There were fifty trade guilds in medieval York - some fairly self-explanatory, such as the societies governing butchers, bakers and carpenters; others rather more obscure, like the cordwainers, for example. (A cordwainer was responsible for quality footwear - only the poor unwashed would take their disintegrating shoes to a cobbler).
The great legacy of these proto-trade-unions-cum-amateur-dramatic societies was the cycle of 14th century religious dramas which presented the Bible as a unique, interactive roadshow wending its way through the streets of York (a tradition to be revived again this year when the Wagon Plays roll out in September). The other great bequest of was their meeting halls; of which four remain, though it can be a devil of a job gaining access at a time when all of them are open.
Fortunately the greatest and grandest, the Merchant Adventurer’s Hall, can be visited all year round (the cafe comes highly recommended too). As for the others, you may need to join the relevant guild, or get invited to a lavish wedding reception, to see what goes on inside them. But the York Resident’s First weekend, which takes place annually in late January, afforded the rare opportunity for a complete guild hall crawl.
First up, Jacob’s Well in Trinity Lane off Mickelgate. This is the only one not to have originally been built as a trade hall, though it currently hosts meetings of the Butcher’s Guild, and has undergone a fair amount of butchery in its 550 year history.
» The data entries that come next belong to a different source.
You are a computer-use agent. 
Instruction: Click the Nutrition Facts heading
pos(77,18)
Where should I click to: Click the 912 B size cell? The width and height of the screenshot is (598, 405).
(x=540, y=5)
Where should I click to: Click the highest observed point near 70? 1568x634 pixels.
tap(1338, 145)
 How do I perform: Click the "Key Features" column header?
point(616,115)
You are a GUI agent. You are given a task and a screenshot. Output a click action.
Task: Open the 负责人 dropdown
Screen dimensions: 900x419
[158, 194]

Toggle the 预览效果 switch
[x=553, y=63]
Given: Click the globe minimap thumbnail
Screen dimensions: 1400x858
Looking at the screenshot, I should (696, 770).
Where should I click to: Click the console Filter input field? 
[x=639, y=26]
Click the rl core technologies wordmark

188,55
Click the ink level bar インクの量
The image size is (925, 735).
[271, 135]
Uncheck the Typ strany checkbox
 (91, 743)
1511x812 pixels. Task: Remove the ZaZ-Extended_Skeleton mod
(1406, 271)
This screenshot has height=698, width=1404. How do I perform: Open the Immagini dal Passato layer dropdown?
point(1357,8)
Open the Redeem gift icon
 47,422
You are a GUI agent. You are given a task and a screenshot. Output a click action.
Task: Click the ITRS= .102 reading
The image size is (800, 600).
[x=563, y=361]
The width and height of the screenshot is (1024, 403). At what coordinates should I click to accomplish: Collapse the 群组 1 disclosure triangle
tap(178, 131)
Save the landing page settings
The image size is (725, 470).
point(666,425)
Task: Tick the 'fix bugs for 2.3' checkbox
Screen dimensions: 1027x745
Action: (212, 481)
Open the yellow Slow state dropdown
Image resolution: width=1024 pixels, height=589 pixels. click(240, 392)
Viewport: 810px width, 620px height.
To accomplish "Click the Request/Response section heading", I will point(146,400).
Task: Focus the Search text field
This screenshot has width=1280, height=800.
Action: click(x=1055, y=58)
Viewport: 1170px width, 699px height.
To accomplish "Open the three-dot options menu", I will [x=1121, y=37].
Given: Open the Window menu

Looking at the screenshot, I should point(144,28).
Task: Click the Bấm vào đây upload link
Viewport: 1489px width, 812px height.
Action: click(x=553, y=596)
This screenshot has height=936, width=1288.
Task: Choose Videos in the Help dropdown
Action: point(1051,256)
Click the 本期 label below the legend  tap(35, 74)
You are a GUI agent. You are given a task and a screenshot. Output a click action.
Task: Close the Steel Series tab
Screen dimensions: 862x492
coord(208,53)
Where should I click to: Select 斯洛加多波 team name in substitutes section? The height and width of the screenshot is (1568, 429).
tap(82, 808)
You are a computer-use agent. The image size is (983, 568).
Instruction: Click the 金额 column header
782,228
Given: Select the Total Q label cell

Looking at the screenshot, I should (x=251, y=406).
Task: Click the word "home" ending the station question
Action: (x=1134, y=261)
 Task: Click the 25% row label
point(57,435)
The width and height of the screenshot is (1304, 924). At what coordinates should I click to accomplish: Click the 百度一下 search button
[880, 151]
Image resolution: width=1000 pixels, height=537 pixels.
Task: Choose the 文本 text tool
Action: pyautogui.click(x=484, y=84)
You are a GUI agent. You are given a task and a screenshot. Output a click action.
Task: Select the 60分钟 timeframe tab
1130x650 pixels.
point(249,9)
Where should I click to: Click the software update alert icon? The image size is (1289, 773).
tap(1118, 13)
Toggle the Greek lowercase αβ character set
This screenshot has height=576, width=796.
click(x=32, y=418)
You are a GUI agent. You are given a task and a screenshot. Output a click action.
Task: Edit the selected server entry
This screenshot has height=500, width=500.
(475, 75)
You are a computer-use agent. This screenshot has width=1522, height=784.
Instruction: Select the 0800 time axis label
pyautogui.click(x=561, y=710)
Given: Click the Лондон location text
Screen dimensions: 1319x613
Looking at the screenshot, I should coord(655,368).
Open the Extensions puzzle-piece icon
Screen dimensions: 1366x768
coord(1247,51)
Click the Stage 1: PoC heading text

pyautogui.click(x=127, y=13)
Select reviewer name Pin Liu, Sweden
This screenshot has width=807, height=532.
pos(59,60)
Originally part of the Benedictine monastery of Holy Trinity, it later became the home of Isabel Ward, the last prioress of Clementhorpe, whose annual rent, rather romantically, was a single red rose payable on Midsummer Day. That’s probably 20,000 bouquets of red roses in today’s money. In the 18th century the building gained an additional brick upper storey when it functioned as a coach house, stables and pub. The top heavy Georgian extension came down again in 1991; though the building’s incarnation as a pub is commemorated by the elaborately carved canopy above the door - though this is another transplant, having originally framed the entrance of the demolished Wheatsheaf pub in Davygate.
15th C boss above the stairwell at Jacob's Well - the only extant part of the original roof
From here we move on to Peaseholme Greeen, site of St Anthony’s Hall, dedicated in 1446 as a general purpose building for guilds that lacked a headquarters of their own.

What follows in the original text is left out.